## WHAT IS REQUIRED
Drop the pictures and extract exactly the lines from the one that contains "Click the wow reaction emoji on post" through the end of the material.

## DATA SHOWN
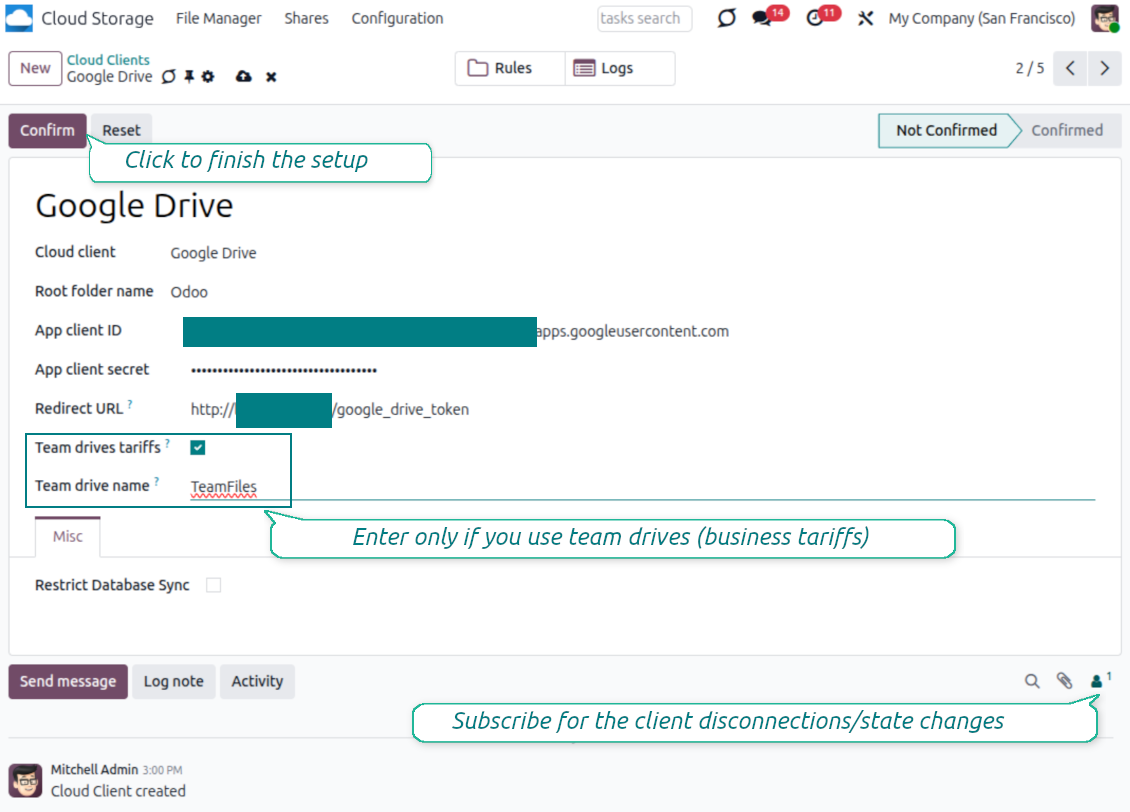Select the Misc tab
1130x812 pixels.
point(68,537)
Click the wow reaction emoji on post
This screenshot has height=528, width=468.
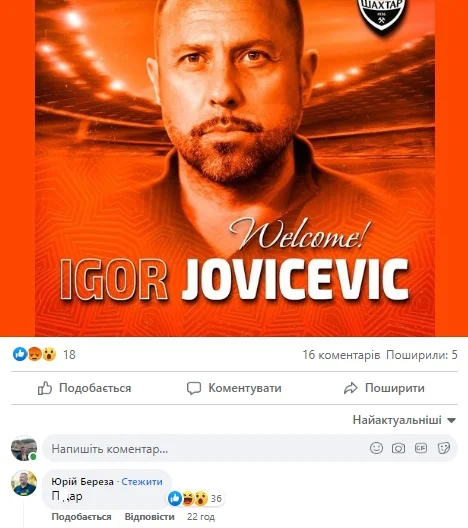[x=49, y=354]
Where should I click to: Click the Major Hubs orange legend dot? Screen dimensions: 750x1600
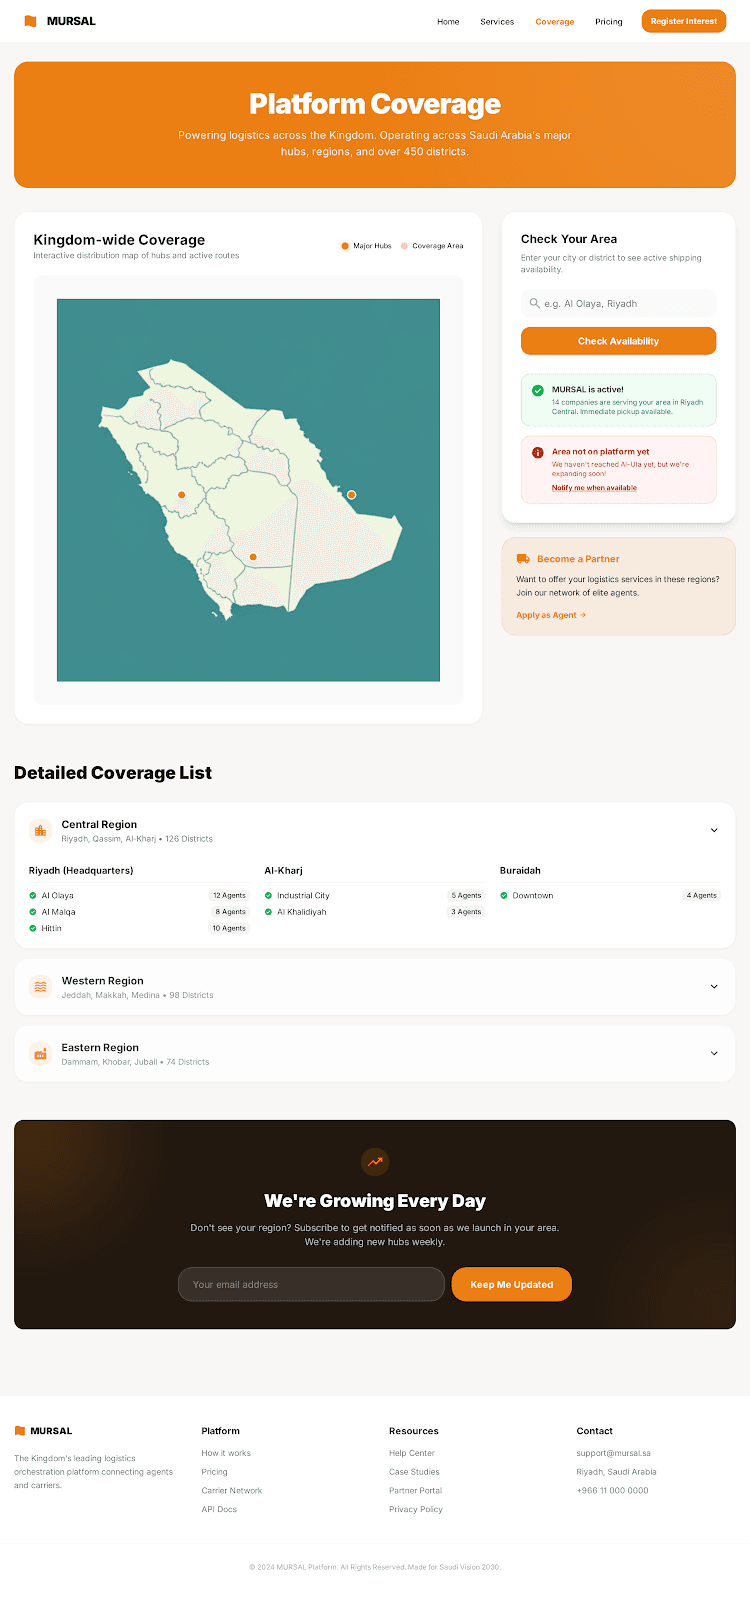(x=345, y=246)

## ANSWER
Click the wow reaction emoji on post
This screenshot has height=528, width=468.
[x=49, y=354]
Where should I click to: Click the Major Hubs orange legend dot? Screen dimensions: 750x1600
(x=345, y=246)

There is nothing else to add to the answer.